-- READING PASSAGE follows --

SOUTH AFRICA: South Africa's President Thabo Mbeki unveiled a raft of policies yesterday to fight poverty and unemployment in the continent's biggest economy and boost a growth rate which lags behind that of other emerging markets.
The ruling African National Congress, which won a landslide victory in the country's third democratic elections last month, has pledged to spend 100 billion rand (€12.34 billion) over the next five years to halve a jobless rate of 30 per cent by 2014.
In his first state-of-the-nation address since the election, Mr Mbeki abandoned the poetic language which often punctuates his speeches, sticking to a brisk outline of steps to address the concerns of both business leaders and ordinary people. "We committed ourselves to move our country forward decisively towards the eradication of poverty and underdevelopment in our country, taking care to enhance the process of social cohesion," he said.
He spoke after an unusually colourful opening of parliament ceremony, with cheering children and dignitaries lining a 300-metre red carpet and waving South African flags, celebrating the country's 10th anniversary of democracy.
Last month's euphoric anniversary celebrations were capped by winning the right last week to host the 2010 soccer World Cup, with all its accompanying economic and cultural dividends.
Yet a decade after apartheid's collapse, income disparities between South Africa's black majority and white minority are still among the widest in the world, and the government is driving policies to hand more economic ownership to blacks.
Mr Mbeki said the government would spend more to provide housing and clean water for South Africa's poor and ensure that the country's railway and port infrastructure - seen as a key impediment to growth - was dramatically upgraded.

-- READING PASSAGE concluded --

#### DESCRIPTION OF THE TASK
Answer these questions from the article on South Africa's new policies:
(a) How much has the African National Congress pledged to spend over the next five years?
(b) Which event did South Africa win the right to host last week?
(c) Which infrastructure did Mr Mbeki say would be dramatically upgraded?

-- DATA SEGMENT follows --

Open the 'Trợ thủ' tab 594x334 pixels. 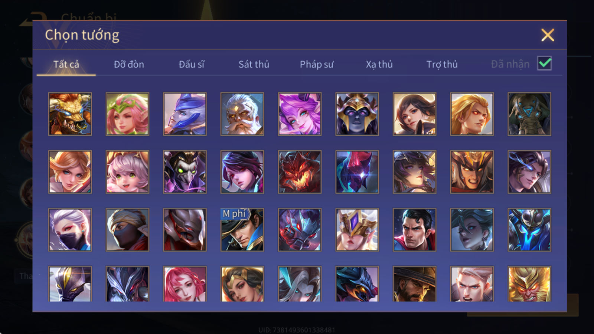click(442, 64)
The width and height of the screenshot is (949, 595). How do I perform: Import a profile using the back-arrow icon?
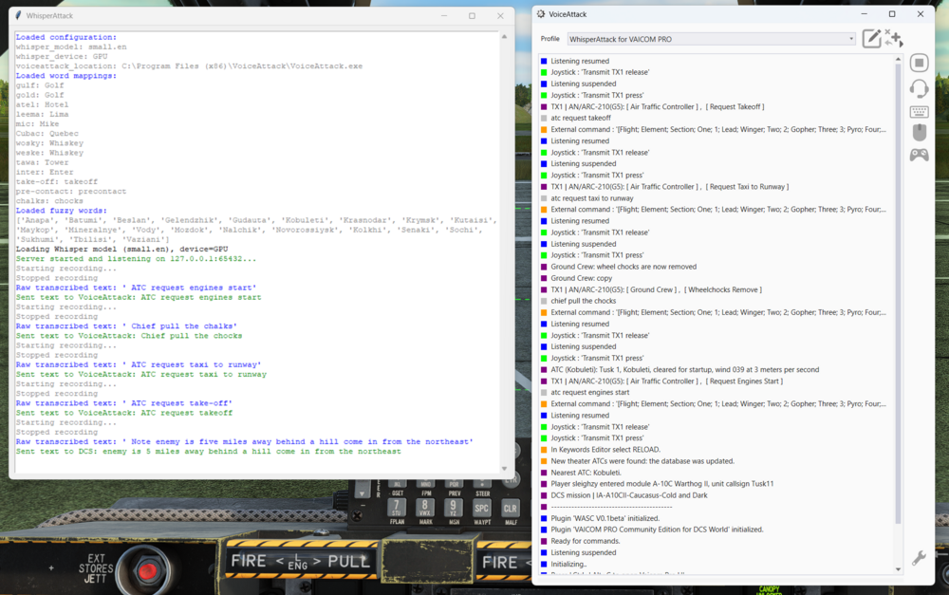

-- DATA SEGMENT concluded --

#### RESPONSE BELOW
(a) 100 billion rand (€12.34 billion)
(b) The 2010 soccer World Cup
(c) The country's railway and port infrastructure